What the task asks: A line below contains "Rss (780, 1044)", and a later one contains "Mp3 Shqip 2019 (995, 210)". Repeat both, with every line between them, exactly.

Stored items
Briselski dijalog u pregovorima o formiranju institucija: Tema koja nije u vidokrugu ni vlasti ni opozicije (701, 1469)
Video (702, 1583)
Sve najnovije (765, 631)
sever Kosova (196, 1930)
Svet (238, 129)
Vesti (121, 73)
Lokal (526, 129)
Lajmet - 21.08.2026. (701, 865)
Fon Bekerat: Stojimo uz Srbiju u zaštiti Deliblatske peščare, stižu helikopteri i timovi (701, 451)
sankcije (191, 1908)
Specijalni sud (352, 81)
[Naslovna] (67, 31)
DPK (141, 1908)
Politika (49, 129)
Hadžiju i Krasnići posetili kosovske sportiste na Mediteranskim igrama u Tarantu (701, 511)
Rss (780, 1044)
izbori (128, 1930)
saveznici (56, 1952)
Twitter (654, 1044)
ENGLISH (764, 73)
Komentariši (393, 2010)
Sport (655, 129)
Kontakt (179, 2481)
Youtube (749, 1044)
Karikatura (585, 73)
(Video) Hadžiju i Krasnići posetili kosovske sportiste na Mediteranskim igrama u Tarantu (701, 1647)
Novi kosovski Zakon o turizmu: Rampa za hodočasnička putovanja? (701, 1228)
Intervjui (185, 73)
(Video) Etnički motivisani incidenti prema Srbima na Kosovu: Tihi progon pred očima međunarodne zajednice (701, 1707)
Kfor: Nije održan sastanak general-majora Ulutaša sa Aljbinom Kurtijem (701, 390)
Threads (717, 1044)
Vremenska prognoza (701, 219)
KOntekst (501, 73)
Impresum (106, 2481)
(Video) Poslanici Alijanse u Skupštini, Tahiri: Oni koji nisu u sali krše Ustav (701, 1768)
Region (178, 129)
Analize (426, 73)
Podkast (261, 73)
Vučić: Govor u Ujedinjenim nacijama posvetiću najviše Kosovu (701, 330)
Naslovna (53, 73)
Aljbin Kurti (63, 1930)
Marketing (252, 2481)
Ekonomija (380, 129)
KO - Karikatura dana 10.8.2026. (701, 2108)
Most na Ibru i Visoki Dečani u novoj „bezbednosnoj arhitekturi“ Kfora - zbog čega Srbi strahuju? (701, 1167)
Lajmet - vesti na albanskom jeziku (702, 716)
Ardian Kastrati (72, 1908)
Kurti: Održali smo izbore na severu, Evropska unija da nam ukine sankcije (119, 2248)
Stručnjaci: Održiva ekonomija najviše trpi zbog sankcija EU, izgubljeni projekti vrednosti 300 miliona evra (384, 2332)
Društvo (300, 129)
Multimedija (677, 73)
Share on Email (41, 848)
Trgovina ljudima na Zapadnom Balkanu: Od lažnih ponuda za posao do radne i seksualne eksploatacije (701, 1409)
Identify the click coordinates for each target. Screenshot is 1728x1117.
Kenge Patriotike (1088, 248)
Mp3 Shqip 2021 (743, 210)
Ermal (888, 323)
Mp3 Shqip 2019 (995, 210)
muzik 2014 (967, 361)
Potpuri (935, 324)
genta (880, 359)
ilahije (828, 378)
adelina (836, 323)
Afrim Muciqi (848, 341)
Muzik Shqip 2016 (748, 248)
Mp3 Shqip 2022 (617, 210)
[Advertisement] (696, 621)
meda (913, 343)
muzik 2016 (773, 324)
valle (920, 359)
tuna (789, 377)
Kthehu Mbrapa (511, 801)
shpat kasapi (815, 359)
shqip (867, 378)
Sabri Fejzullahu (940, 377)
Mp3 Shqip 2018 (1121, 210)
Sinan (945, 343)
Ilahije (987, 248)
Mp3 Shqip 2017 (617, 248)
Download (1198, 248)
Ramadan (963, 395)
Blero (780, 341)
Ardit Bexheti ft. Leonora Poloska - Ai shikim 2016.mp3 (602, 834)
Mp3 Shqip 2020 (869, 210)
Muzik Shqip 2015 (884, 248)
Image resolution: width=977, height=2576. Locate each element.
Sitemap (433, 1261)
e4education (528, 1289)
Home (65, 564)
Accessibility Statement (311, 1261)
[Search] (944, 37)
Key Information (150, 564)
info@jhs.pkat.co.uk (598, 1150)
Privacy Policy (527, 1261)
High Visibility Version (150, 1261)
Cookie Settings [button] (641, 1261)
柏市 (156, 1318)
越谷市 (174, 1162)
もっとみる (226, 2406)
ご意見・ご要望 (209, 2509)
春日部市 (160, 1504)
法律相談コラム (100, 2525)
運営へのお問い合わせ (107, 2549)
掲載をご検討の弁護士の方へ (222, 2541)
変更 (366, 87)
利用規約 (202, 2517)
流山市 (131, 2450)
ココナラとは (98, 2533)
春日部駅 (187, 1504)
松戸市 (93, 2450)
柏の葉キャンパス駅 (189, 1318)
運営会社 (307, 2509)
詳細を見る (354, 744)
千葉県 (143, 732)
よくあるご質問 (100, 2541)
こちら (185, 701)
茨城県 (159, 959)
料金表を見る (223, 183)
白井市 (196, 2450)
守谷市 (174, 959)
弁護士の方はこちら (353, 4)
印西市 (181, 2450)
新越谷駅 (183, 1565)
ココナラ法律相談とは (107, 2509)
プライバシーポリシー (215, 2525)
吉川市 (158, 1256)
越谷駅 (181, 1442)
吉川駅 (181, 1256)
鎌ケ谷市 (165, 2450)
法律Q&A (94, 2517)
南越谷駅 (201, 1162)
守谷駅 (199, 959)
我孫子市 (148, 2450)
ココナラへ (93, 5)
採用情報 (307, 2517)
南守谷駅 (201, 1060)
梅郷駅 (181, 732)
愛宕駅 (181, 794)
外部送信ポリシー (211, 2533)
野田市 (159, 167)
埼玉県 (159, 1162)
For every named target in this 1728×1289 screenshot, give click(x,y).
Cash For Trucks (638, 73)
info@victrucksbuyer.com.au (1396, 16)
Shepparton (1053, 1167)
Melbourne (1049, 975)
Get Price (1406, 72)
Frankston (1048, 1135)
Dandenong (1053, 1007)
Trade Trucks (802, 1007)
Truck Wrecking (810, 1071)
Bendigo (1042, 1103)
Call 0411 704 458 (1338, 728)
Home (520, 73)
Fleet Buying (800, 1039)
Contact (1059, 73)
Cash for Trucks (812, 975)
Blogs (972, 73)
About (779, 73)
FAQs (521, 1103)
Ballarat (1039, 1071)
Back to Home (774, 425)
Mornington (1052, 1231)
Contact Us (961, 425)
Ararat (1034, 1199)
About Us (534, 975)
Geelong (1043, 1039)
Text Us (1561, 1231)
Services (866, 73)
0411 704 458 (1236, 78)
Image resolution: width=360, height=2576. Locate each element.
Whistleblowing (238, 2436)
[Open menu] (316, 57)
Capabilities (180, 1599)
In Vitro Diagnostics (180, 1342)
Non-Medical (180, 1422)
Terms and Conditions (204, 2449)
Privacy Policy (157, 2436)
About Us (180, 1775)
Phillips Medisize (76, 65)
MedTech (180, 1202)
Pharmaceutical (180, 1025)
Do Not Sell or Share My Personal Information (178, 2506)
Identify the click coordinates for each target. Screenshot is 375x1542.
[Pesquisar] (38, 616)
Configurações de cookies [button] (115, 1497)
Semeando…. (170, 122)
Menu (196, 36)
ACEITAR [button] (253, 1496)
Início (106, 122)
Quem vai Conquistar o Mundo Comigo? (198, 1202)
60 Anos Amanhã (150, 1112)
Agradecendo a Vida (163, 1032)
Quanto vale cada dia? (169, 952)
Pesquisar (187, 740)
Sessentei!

Response box:
Rss (780, 1044)
izbori (128, 1930)
saveznici (56, 1952)
Twitter (654, 1044)
ENGLISH (764, 73)
Komentariši (393, 2010)
Sport (655, 129)
Kontakt (179, 2481)
Youtube (749, 1044)
Karikatura (585, 73)
(Video) Hadžiju i Krasnići posetili kosovske sportiste na Mediteranskim igrama u Tarantu (701, 1647)
Novi kosovski Zakon o turizmu: Rampa za hodočasnička putovanja? (701, 1228)
Intervjui (185, 73)
(Video) Etnički motivisani incidenti prema Srbima na Kosovu: Tihi progon pred očima međunarodne zajednice (701, 1707)
Kfor: Nije održan sastanak general-majora Ulutaša sa Aljbinom Kurtijem (701, 390)
Threads (717, 1044)
Vremenska prognoza (701, 219)
KOntekst (501, 73)
Impresum (106, 2481)
(Video) Poslanici Alijanse u Skupštini, Tahiri: Oni koji nisu u sali krše Ustav (701, 1768)
Region (178, 129)
Analize (426, 73)
Podkast (261, 73)
Vučić: Govor u Ujedinjenim nacijama posvetiću najviše Kosovu (701, 330)
Naslovna (53, 73)
Aljbin Kurti (63, 1930)
Marketing (252, 2481)
Ekonomija (380, 129)
KO - Karikatura dana 10.8.2026. (701, 2108)
Most na Ibru i Visoki Dečani u novoj „bezbednosnoj arhitekturi“ Kfora - zbog čega Srbi strahuju? (701, 1167)
Lajmet - vesti na albanskom jeziku (702, 716)
Ardian Kastrati (72, 1908)
Kurti: Održali smo izbore na severu, Evropska unija da nam ukine sankcije (119, 2248)
Stručnjaci: Održiva ekonomija najviše trpi zbog sankcija EU, izgubljeni projekti vrednosti 300 miliona evra (384, 2332)
Društvo (300, 129)
Multimedija (677, 73)
Share on Email (41, 848)
Trgovina ljudima na Zapadnom Balkanu: Od lažnih ponuda za posao do radne i seksualne eksploatacije (701, 1409)
Identify the click coordinates for each target. Screenshot is 1728x1117.
Kenge Patriotike (1088, 248)
Mp3 Shqip 2021 (743, 210)
Ermal (888, 323)
Mp3 Shqip 2019 (995, 210)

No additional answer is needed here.